> **Directive**:
Show every line below that contains the string "Open", copying each one in full. Capitalization must match.

> **Available data**:
-- begin --

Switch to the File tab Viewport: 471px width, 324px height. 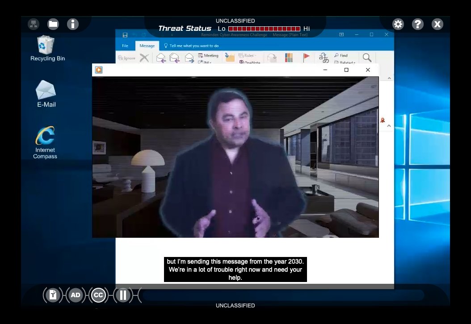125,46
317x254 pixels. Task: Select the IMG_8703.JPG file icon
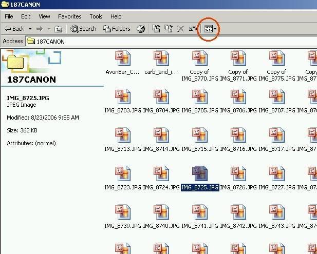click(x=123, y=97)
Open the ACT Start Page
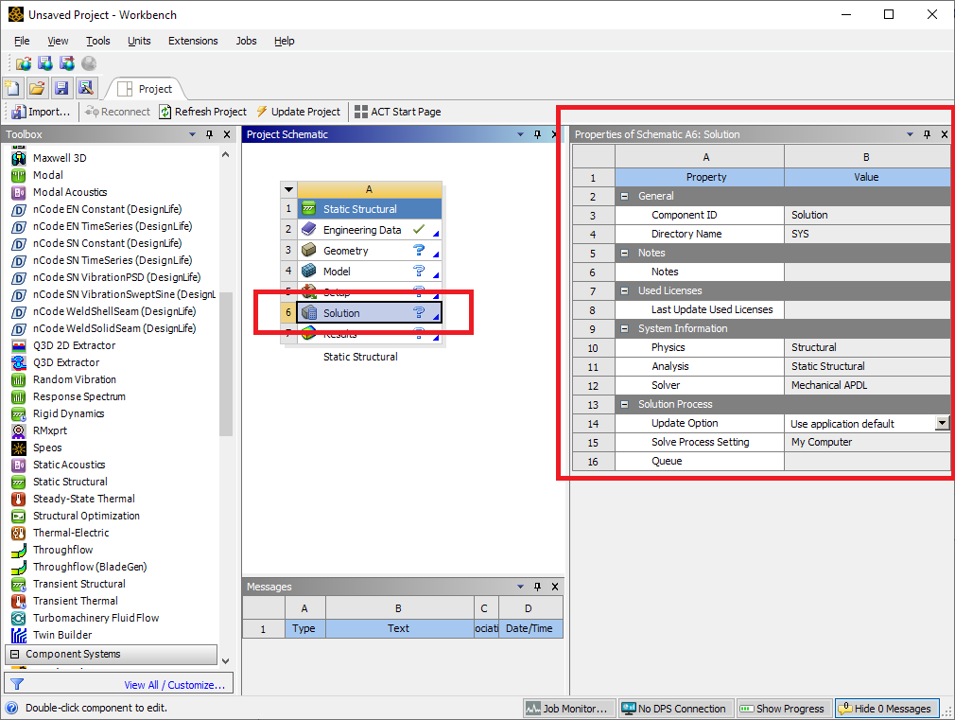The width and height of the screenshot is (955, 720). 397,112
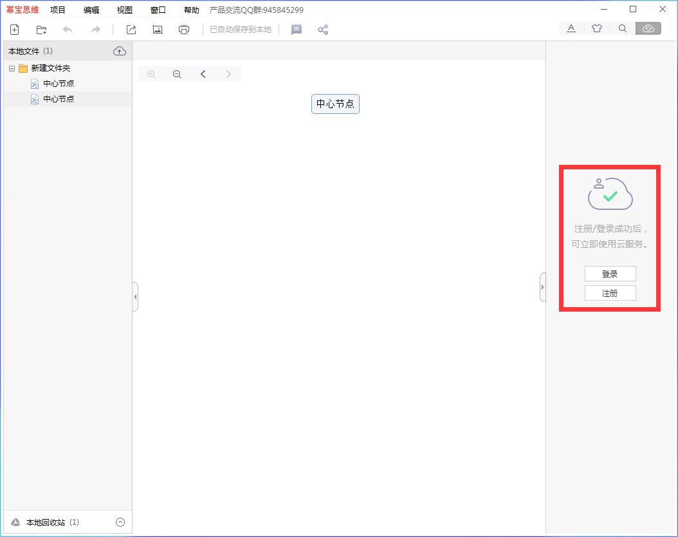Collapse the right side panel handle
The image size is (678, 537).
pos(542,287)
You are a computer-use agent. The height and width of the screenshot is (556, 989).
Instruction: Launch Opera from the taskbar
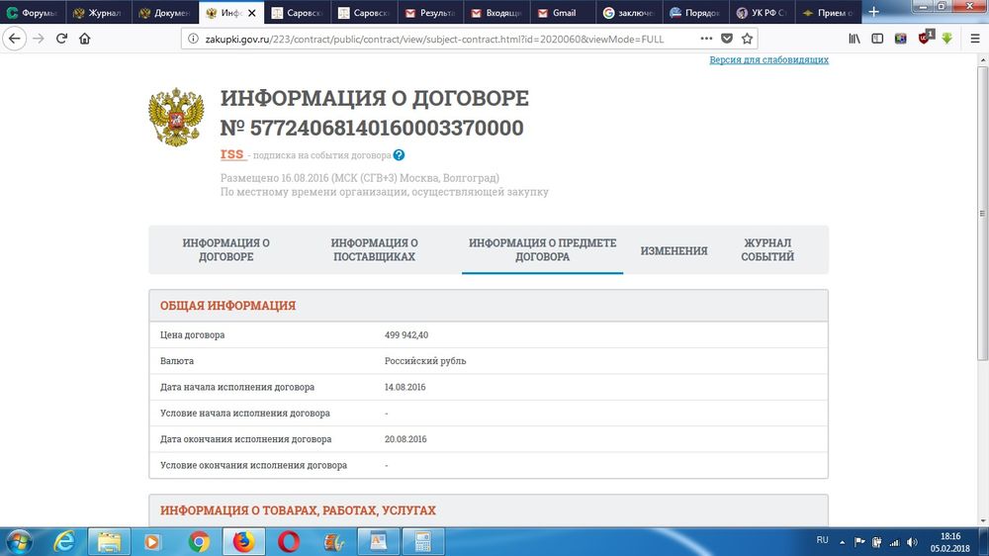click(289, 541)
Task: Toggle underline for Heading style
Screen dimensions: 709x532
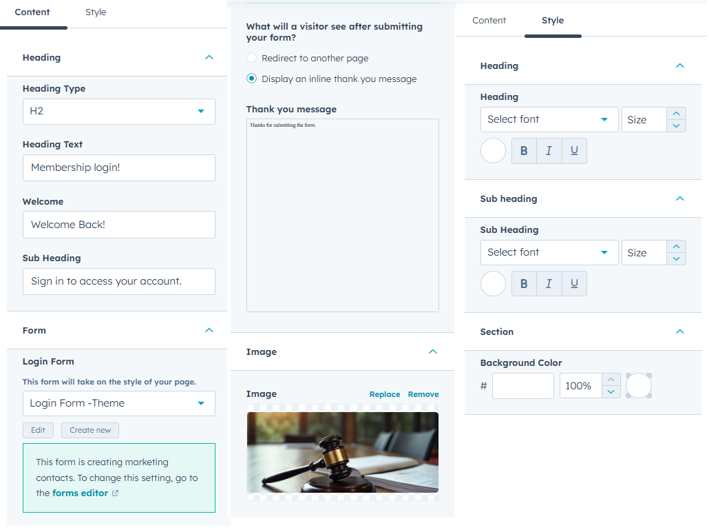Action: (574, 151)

-- end --
-- begin --

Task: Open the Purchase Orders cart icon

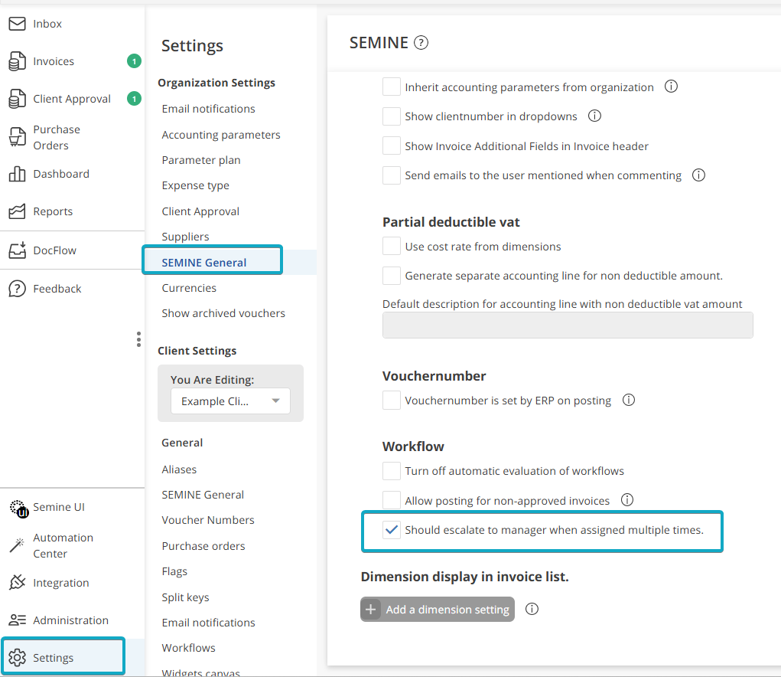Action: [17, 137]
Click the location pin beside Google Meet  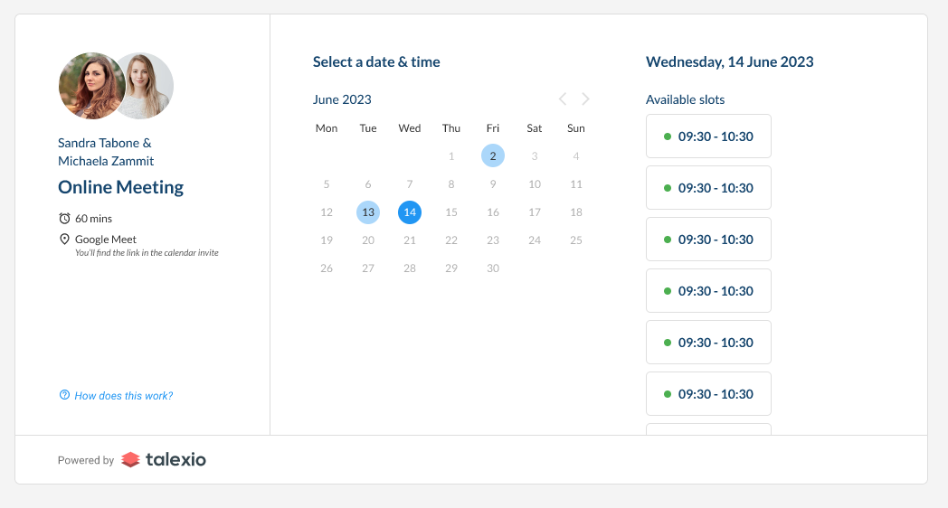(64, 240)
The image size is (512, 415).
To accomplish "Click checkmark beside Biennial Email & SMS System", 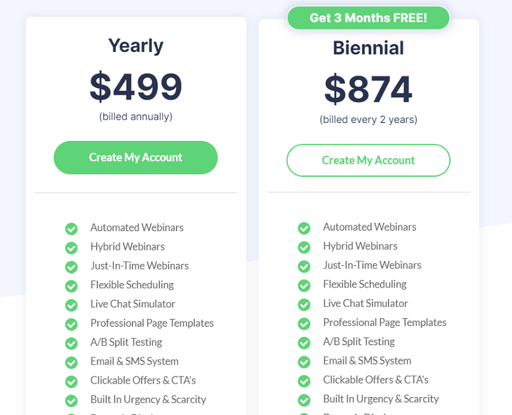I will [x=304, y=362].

-- end --

> **The answer**:
Open the ACT Start Page
Task: Open the Purchase Orders cart icon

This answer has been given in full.